Ocean Tomo released an updated Study of Intangible Asset Market Value (IAMV). With this release, the Study now reflects a panel of 50 years of data in the US market.
The study examines the components of market value, specifically the role of intangible assets, across a range of global indexes. IAMV is shown as of calendar year end by subtracting net tangible asset value from market capitalization.

As demonstrated in the S&P 500 Index shown above, the composition of corporate value has undergone a fundamental transformation over the past five decades. In 1975, tangible assets—property, plant, equipment, inventory, and other physical capital—represented 83% of the market value of companies comprising the S&P 500 index, with intangible assets accounting for only 17%. By the end of 2025, this relationship had completely inverted: intangible assets now constitute approximately 92% of S&P 500 market capitalization, while tangible assets have been reduced to a mere 8%. This 75 percentage point shift represents what Ocean Tomo has defined as an “economic inversion”— a wholesale transformation in the nature of value creation whereby economic worth has migrated from what can be “touched” to what can be “thought.”
The magnitude and implications of this transformation are comparable to the Industrial Revolution of the 18th and 19th centuries.

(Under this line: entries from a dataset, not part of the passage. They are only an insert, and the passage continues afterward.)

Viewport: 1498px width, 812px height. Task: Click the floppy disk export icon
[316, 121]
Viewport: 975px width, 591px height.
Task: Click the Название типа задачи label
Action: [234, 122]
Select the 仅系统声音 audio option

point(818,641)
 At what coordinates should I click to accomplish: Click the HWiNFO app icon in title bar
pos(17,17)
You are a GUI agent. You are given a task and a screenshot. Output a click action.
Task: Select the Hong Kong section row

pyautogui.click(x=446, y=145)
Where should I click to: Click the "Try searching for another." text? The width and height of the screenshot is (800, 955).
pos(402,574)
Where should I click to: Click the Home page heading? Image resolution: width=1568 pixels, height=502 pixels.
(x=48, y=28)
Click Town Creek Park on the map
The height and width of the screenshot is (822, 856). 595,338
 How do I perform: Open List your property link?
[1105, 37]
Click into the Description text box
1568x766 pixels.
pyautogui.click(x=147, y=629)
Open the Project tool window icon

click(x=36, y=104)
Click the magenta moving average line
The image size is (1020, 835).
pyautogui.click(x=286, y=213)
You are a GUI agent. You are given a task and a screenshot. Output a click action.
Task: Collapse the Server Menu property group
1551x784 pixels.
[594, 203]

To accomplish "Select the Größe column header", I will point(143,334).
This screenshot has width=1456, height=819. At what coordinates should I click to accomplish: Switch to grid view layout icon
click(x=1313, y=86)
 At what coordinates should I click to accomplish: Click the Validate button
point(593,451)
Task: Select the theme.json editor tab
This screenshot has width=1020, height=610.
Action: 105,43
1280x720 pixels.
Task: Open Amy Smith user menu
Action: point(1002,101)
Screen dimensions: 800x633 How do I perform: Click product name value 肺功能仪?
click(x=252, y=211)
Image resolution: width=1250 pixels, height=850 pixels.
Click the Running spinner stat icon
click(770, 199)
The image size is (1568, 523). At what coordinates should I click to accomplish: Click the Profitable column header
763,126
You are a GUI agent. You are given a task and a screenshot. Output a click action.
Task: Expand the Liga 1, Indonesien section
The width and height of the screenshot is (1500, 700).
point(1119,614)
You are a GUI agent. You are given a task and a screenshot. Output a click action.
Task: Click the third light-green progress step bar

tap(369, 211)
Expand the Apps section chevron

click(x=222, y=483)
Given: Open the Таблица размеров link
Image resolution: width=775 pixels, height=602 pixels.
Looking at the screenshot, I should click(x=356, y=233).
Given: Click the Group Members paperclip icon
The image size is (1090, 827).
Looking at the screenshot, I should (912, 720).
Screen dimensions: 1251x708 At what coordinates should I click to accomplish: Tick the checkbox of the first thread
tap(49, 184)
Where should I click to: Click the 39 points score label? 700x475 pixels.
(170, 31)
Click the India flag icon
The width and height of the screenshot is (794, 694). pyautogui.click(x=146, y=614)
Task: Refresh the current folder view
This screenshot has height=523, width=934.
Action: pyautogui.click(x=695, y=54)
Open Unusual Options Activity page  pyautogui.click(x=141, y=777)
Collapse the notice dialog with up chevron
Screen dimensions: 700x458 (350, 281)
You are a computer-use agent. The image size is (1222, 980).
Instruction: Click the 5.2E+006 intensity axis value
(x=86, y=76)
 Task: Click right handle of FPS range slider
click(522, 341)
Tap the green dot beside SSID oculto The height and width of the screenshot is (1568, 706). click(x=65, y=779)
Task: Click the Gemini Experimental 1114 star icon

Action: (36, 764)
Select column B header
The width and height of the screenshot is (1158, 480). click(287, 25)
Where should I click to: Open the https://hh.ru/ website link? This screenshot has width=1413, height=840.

Just as the Industrial Revolution fundamentally restructured economic activity from agrarian and craft-based production to mechanized manufacturing, the intangible revolution has redefined the sources and measurement of corporate value in the 21st century. However, while the Industrial Revolution required a century to unfold fully, the intangible revolution has occurred within a single human lifespan, with particularly rapid acceleration occurring between 1985 and 2005 when intangible asset market value (IAMV) increased from 32% to 79%—a remarkable 47 percentage point surge in just two decades.
The 2020-2025 period deserves special attention: S&P 500 IAMV remained stable at approximately 90% despite the Federal Reserve implementing the most aggressive monetary tightening cycle in four decades. Traditional financial theory predicts that intangible-intensive firms should be highly sensitive to interest rate changes due to their long-duration cash flows and limited collateral value. The observed stability challenges this prediction and requires explanation, which we address in a forthcoming paper.
In 2005, we expanded our IAMV study beyond the S&P 500 to explore the components of value in several key international markets. Stock market indexes from Europe, China, Japan, and South Korea were selected and analyzed to determine the comparable role of intangible assets. Our experience now spans more than three decades and suggests that Intellectual Property (IP) is a non-correlated asset. In the coming weeks we will share further results from the 2025 Study which detail Index performance in foreign markets.
With data that now spans half a century for the US, it is clear the American economy has inverted from one where value was measured by touch to one where value is driven by thought. This inversion has been as significant as the Industrial Revolution more than a century ago.